══ TEXTAUSZUG ══

Niger: Der Weg durch die Wüste ist wieder ungezwungen

Jeden Dienstag sammelt sich die Karawane. Wagen um Wagen, Toyota-Pick-ups und Lkw. Noch wenige Minuten, dann werden die Fahrer die Motoren anlassen und über die Sandpiste von Agadez in eine weite, trostlose Ebene aufbrechen. Auf den überfüllten Ladeflächen warten Menschen, sie sitzen auf zerschlissenen Rucksäcken, Taschen und Wasserkanistern. Zwischen das Gepäck und die Ladeklappen haben sie Äste geklemmt, um sich auf der Fahrt festhalten zu können. Ihre Köpfe sind mit Tüchern umwickelt, Sonnenbrillen sollen die Augen vor den Sandwolken schützen, die sie bald umhüllen werden. Die meisten sind seit Tagen und Wochen unterwegs, sind in Nigeria, Mali oder in der Elfenbeinküste aufgebrochen, haben es bis nach Agadez, der Stadt im Norden des Niger, geschafft. Jetzt kommt die nächste Etappe: der Weg nach Libyen, 800 Kilometer. Drei Tage durch sengende Hitze, drei Nächte bei bitterer Kälte.

Viele wollen in Libyen auf Baustellen, auf Ölfeldern oder in Restaurants Arbeit suchen. Andere werden weiterziehen nach Algerien, Tunesien, dann auf ein Boot über das Mittelmeer nach Europa.

Es sind uralte Handels- und Schmuggelrouten durch die Sahara, auf die sich diese Menschen begeben haben. Eigentlich müsste die nigrische Armee sie blockieren. Eigentlich müssten die Soldaten jetzt die Migranten und ihre Helfer aufhalten. Stattdessen rollen Armeefahrzeuge heran und bilden eine schützende Eskorte für den Konvoi.

═══
══ DATENSÄTZE ══

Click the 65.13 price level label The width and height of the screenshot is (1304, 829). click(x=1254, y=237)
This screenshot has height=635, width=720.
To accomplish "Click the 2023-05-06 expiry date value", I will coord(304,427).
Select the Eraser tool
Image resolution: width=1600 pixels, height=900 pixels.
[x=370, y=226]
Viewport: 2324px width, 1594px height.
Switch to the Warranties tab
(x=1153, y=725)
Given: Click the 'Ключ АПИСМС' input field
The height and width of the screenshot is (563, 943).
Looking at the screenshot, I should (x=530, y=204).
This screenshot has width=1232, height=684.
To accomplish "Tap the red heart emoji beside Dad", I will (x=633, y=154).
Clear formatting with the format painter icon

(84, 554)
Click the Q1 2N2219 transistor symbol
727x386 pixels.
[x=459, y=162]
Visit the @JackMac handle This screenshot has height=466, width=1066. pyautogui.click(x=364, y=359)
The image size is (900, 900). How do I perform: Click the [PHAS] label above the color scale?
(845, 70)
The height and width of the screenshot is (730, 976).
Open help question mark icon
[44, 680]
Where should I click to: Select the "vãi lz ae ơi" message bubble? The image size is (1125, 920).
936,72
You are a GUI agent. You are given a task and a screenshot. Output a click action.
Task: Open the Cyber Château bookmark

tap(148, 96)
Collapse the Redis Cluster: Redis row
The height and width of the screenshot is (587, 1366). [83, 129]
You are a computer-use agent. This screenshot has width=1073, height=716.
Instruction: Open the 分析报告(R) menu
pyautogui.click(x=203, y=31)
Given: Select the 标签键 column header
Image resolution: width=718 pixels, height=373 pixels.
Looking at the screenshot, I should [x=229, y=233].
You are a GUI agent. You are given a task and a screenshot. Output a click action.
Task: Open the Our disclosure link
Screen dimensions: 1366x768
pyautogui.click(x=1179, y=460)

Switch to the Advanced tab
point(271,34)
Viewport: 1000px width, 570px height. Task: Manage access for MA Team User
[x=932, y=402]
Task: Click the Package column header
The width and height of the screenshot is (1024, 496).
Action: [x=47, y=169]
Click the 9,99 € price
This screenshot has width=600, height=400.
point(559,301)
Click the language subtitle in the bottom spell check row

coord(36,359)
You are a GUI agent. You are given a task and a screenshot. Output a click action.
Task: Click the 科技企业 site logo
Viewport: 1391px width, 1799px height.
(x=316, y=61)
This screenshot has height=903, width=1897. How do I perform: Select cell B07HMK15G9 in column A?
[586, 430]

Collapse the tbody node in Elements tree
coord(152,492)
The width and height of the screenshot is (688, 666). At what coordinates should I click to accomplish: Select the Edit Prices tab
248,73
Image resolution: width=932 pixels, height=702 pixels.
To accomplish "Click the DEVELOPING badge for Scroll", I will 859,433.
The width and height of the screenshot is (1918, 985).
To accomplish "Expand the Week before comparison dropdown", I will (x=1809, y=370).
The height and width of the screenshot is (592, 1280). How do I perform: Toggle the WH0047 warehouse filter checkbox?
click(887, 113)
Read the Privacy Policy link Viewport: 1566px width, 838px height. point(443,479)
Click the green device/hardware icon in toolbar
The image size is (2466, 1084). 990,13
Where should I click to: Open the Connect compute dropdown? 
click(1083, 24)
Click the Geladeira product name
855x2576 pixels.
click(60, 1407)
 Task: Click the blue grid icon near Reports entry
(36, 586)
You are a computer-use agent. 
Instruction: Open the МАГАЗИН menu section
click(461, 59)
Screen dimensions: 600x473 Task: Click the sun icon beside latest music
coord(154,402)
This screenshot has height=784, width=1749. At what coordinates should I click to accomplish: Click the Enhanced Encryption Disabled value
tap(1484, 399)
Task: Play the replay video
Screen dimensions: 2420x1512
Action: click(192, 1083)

═══

### AUFGABENSTELLUNG:
Führen Sie den Text über die Migrationsroute von Agadez durch die Wüste nach Libyen im Anschluss an den letzten Satz weiter.

### LÖSUNG:
Per Gesetz und auf europäischen Druck hatte der Niger 2015 den Transport und andere Unterstützung von Migranten unter Strafe gestellt. Eine der wichtigsten Flucht- und Migrationsrouten durch Afrika sollte damit versperrt werden. Fahrer wie Schleuser waren von nun an Kriminelle. Im Gegenzug zahlte die EU über eine Milliarde Euro an Hilfsgeldern – für neue Jobs sowie für die Ausrüstung und Ausbildung von Polizei und Militär zur Grenzsicherung. Der Niger, laut den Vereinten Nationen das ärmste Land der Welt, war plötzlich der südlichste Außenposten der Europäischen Union in deren Kampf gegen illegale Migration, ein verlässlicher Partner in der unruhigen Sahelregion. So dachten die Mitgliedsländer der EU und die Kommission in Brüssel.

Dann kam der 26. Juli 2023. Militärs unter Führung des Generals Abdourahman Tiani stellten den gewählten Präsidenten Mohamed Bazoum unter Hausarrest und übernahmen die Macht. Im November 2023 kündigte Tiani das Migrationsabkommen auf, nachdem die EU das neue Regime politisch nicht anerkennen wollte und die Hilfszahlungen einstellte. Die EU stand vor einem weiteren Scherbenhaufen ihrer Sahel-Politik. Die Menschen in Agadez atmeten auf.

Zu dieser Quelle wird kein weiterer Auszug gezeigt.